• _Entries from a dataset_
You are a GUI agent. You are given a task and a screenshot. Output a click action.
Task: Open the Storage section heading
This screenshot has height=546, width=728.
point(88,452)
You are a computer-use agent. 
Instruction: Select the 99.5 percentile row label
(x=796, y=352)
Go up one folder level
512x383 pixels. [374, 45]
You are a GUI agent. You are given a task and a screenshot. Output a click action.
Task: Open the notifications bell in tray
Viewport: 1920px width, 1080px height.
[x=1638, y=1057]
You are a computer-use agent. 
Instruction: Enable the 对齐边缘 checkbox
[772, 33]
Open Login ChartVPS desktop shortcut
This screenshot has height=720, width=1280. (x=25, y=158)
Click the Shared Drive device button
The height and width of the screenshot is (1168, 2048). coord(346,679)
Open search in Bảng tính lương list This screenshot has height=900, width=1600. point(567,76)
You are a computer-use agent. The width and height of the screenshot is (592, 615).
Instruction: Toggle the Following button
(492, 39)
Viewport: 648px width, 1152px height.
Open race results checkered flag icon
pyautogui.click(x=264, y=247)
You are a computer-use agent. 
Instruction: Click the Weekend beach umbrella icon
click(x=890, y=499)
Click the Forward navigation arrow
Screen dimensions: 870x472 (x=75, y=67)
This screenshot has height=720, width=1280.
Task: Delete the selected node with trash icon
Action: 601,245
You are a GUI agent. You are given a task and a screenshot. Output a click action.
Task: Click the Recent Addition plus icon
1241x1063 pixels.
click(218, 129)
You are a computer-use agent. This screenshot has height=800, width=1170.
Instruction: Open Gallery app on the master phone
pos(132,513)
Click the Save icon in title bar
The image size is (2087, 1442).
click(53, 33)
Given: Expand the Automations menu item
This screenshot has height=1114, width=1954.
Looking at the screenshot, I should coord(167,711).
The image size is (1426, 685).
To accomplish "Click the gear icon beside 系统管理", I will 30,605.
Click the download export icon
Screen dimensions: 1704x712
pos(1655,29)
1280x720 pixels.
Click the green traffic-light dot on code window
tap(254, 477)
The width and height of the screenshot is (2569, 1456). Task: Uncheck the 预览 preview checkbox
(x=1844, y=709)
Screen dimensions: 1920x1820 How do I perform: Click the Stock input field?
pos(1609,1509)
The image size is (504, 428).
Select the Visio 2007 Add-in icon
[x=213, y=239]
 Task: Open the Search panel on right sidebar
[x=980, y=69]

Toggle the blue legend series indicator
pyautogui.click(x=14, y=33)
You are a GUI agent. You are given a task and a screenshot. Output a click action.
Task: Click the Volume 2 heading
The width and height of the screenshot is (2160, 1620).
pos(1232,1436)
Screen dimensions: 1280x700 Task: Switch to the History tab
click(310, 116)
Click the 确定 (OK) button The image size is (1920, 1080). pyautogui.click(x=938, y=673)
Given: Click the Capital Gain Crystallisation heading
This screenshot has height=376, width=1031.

• _Stated task_
List every line in the entries above that contains the string "point", counting only matches with the same capitalization.

• _Written solution_
point(88,452)
Open search in Bảng tính lương list This screenshot has height=900, width=1600. point(567,76)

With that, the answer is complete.